Scan the entries below for the string "agent" and copy every line where it turns up.

[Stored data entries]
++++++++++++++++++++
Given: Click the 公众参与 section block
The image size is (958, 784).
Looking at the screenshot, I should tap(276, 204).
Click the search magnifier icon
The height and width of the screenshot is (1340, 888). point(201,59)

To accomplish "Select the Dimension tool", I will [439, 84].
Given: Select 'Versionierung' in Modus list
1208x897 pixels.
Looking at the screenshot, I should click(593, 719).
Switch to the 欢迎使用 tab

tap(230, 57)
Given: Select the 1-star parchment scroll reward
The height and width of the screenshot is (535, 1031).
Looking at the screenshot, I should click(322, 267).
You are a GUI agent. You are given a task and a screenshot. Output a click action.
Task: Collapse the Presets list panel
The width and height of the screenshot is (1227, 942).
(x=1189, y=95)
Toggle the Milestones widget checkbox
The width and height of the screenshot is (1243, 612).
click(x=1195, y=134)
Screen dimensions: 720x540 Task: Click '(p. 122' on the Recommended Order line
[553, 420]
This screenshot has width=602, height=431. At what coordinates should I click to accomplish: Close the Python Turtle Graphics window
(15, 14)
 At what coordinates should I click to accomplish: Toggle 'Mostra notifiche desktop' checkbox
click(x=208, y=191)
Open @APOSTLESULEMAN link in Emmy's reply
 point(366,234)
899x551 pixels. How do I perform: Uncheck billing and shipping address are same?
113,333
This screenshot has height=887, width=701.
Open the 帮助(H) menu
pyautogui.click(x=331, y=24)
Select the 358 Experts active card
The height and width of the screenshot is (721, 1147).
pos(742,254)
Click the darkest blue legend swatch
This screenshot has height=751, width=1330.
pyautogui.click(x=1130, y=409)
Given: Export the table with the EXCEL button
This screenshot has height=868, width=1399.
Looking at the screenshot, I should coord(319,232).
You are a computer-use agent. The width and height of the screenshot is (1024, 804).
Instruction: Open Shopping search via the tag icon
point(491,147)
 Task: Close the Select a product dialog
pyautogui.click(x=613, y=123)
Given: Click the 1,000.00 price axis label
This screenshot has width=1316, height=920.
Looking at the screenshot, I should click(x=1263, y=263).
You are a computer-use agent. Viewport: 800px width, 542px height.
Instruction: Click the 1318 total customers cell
++++++++++++++++++++
> Answer section
You are a GUI agent. You are given a task and a screenshot. Output a click action.
You are a computer-use agent. The width and height of the screenshot is (1024, 804).
You are a computer-use agent. Viewport: 800px width, 542px height.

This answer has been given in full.